Records to process.
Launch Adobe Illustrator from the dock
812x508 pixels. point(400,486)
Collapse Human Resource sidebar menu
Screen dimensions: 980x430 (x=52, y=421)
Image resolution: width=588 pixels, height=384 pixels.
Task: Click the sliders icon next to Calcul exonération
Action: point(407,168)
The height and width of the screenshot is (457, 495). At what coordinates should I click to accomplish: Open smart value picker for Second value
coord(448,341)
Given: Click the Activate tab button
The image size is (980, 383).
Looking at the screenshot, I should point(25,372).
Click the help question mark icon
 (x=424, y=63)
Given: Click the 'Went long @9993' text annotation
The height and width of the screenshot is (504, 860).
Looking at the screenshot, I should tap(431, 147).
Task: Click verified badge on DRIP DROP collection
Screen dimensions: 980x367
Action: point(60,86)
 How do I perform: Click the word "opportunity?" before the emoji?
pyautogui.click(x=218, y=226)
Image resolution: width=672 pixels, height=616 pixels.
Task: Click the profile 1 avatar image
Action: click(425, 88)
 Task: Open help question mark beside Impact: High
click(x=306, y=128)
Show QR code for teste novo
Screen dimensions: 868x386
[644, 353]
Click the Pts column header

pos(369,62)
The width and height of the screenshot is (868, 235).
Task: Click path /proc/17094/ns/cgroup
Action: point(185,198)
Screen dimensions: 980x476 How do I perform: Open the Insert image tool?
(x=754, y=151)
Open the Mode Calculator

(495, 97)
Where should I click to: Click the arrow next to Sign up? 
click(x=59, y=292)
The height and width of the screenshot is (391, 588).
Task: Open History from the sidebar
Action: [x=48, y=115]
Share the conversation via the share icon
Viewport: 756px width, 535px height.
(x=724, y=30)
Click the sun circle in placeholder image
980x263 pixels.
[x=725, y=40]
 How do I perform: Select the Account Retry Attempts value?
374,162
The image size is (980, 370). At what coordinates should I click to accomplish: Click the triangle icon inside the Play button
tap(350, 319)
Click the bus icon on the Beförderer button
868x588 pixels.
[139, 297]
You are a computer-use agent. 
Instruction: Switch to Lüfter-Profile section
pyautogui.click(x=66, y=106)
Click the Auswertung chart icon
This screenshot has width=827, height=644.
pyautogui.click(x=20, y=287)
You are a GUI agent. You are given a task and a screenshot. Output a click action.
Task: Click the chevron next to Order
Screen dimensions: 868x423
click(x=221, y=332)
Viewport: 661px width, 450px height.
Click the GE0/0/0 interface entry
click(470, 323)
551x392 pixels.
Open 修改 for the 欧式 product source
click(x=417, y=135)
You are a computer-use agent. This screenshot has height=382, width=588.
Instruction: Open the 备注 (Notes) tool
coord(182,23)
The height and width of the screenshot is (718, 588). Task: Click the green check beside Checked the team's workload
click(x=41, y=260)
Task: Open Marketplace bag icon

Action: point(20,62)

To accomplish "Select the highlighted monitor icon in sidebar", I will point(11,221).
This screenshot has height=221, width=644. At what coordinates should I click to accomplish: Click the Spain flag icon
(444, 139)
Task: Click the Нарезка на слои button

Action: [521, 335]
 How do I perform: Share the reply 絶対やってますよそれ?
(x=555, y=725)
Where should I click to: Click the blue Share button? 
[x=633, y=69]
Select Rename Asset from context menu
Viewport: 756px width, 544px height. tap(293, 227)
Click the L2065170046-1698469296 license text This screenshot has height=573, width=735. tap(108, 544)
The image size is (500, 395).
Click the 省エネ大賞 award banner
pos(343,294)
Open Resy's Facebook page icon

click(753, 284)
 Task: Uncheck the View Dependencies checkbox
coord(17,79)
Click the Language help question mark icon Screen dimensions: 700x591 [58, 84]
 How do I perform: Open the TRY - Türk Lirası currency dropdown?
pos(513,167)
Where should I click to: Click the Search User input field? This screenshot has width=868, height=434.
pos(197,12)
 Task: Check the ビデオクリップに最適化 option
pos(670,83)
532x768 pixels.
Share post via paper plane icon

Your instructions.
Each line of the data is to be retyped exactly.

Your solution.
Launch Adobe Illustrator from the dock
812x508 pixels. point(400,486)
Collapse Human Resource sidebar menu
Screen dimensions: 980x430 (x=52, y=421)
Image resolution: width=588 pixels, height=384 pixels.
Task: Click the sliders icon next to Calcul exonération
Action: point(407,168)
The height and width of the screenshot is (457, 495). At what coordinates should I click to accomplish: Open smart value picker for Second value
coord(448,341)
Given: Click the Activate tab button
The image size is (980, 383).
Looking at the screenshot, I should point(25,372).
Click the help question mark icon
 (x=424, y=63)
Given: Click the 'Went long @9993' text annotation
The height and width of the screenshot is (504, 860).
Looking at the screenshot, I should tap(431, 147).
Task: Click verified badge on DRIP DROP collection
Screen dimensions: 980x367
Action: point(60,86)
 How do I perform: Click the word "opportunity?" before the emoji?
pyautogui.click(x=218, y=226)
Image resolution: width=672 pixels, height=616 pixels.
Task: Click the profile 1 avatar image
Action: click(425, 88)
 Task: Open help question mark beside Impact: High
click(x=306, y=128)
Show QR code for teste novo
Screen dimensions: 868x386
[644, 353]
Click the Pts column header

pos(369,62)
The width and height of the screenshot is (868, 235).
Task: Click path /proc/17094/ns/cgroup
Action: point(185,198)
Screen dimensions: 980x476 How do I perform: Open the Insert image tool?
(x=754, y=151)
Open the Mode Calculator

(495, 97)
Where should I click to: Click the arrow next to Sign up? 
click(x=59, y=292)
The height and width of the screenshot is (391, 588).
Task: Open History from the sidebar
Action: [x=48, y=115]
Share the conversation via the share icon
Viewport: 756px width, 535px height.
(x=724, y=30)
Click the sun circle in placeholder image
980x263 pixels.
[x=725, y=40]
 How do I perform: Select the Account Retry Attempts value?
374,162
The image size is (980, 370). At what coordinates should I click to accomplish: Click the triangle icon inside the Play button
tap(350, 319)
Click the bus icon on the Beförderer button
868x588 pixels.
[139, 297]
You are a computer-use agent. 
Instruction: Switch to Lüfter-Profile section
pyautogui.click(x=66, y=106)
Click the Auswertung chart icon
This screenshot has width=827, height=644.
pyautogui.click(x=20, y=287)
You are a GUI agent. You are given a task and a screenshot. Output a click action.
Task: Click the chevron next to Order
Screen dimensions: 868x423
click(x=221, y=332)
Viewport: 661px width, 450px height.
Click the GE0/0/0 interface entry
click(470, 323)
551x392 pixels.
Open 修改 for the 欧式 product source
click(x=417, y=135)
You are a computer-use agent. This screenshot has height=382, width=588.
Instruction: Open the 备注 (Notes) tool
coord(182,23)
The height and width of the screenshot is (718, 588). Task: Click the green check beside Checked the team's workload
click(x=41, y=260)
Task: Open Marketplace bag icon

Action: point(20,62)

To accomplish "Select the highlighted monitor icon in sidebar", I will point(11,221).
This screenshot has height=221, width=644. At what coordinates should I click to accomplish: Click the Spain flag icon
(444, 139)
Task: Click the Нарезка на слои button

Action: [521, 335]
 How do I perform: Share the reply 絶対やってますよそれ?
(x=555, y=725)
Where should I click to: Click the blue Share button? 
[x=633, y=69]
Select Rename Asset from context menu
Viewport: 756px width, 544px height. tap(293, 227)
Click the L2065170046-1698469296 license text This screenshot has height=573, width=735. tap(108, 544)
The image size is (500, 395).
Click the 省エネ大賞 award banner
pos(343,294)
Open Resy's Facebook page icon

click(753, 284)
 Task: Uncheck the View Dependencies checkbox
coord(17,79)
Click the Language help question mark icon Screen dimensions: 700x591 [58, 84]
 How do I perform: Open the TRY - Türk Lirası currency dropdown?
pos(513,167)
Where should I click to: Click the Search User input field? This screenshot has width=868, height=434.
pos(197,12)
 Task: Check the ビデオクリップに最適化 option
pos(670,83)
532x768 pixels.
Share post via paper plane icon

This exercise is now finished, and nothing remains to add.